Tesla's business model is different to many other automotive manufacturers as it sells cars directly to consumers through one of its stores or online as opposed to an independent dealership franchise. In the map below, the states in green have Tesla stores while the ones in red don't.
Some states likes Texas and Michigan have passed legislation that bans manufacturers from directly selling their cars through stores — effectively preventing Tesla from opening up shop within their borders. Tesla's website says stores are coming soon to Owings Mills, Maryland and Greenwich, Connecticut. There are some states that don't have Tesla stores but do have "galleries," which allow you to admire a Model S's specs without being able to drive away with one.
But a state's ban on manufacturers directly selling vehicles doesn't mean its public pensions can't own a piece of Tesla itself. Thirteen large U.S. public pension funds that have to file 13F reports held shares in Tesla as of June 30, according to data compiled by Bloomberg. This includes public pensions in Michigan and Texas — two states where the direct sales of Teslas are prevented by law.
After the second quarter of this year, Michigan's treasury department sold its shares of Tesla in order to pay for benefit payments and lock in gains, spokeswoman Danelle Gittus said in an e-mail. The sale resulted in a gain of more than $22 million for four different pension systems, including the plans for police and judges, she said. Juliana Helton, a spokeswoman for the Teacher Retirement System of Texas, declined to comment on the pension fund's investment in Tesla.
New York, which the data show owns the most Tesla stock of the public pensions, holds about $98.3 million in Tesla shares, said Matthew Sweeney, a spokesman for the state comptroller.
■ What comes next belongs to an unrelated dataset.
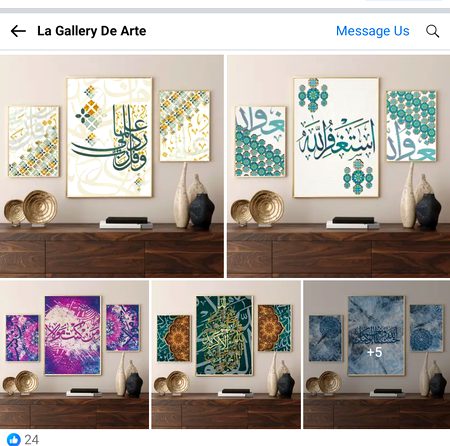This screenshot has width=450, height=446.
Task: Click the small right frame of the yellow set
Action: click(x=185, y=126)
About 346,000 of the fund's shares are held in index holdings and the rest are held by active managers, he said.
Public pension plans have to do what's best for their beneficiaries by making prudent investment decisions, said Keith Johnson, who represents pension funds for law firm Reinhart Boerner Van Deuren. "They're not supposed to make decisions based on political preferences," he said. "It's not a public policy question for the public pension fund, it's, 'Is this a good investment?'"
Tesla's shares have been on a wild ride this year. As of the end of trading on Sept. 14, shares of the company have fallen 18.17 percent since the start of the year. Tesla has been fighting to purchase money-losing solar company SolarCity Corp., while the electric carmaker has also been under scrutiny following a fatal crash of a Model S in May.
If you have bought a Tesla in your state and want to take it for a spin, here's something worth keeping in mind: Electric cars do not produce pollution when driving on the road, but there usually are some emissions associated with the power that charges their batteries. The carbon footprint of your Tesla road trip may depend on where in the U.S. you plug in your car. The map below shows the carbon intensity of power produced in each state, using 2014 datasets from the U.S. Energy Information Administration. Hover over the map to see how many metric tons of carbon dioxide are associated with each megawatt-hour of power produced in each state in 2014.
If you want a really low carbon charge for your Tesla, the best state to plug-in would probably be Vermont, where power generation has an emissions intensity of nearly zero. Meanwhile, Wyoming's power generation is on the opposite end of the scale with an emissions intensity of about 0.95 metric ton of CO2 per megawatt-hour.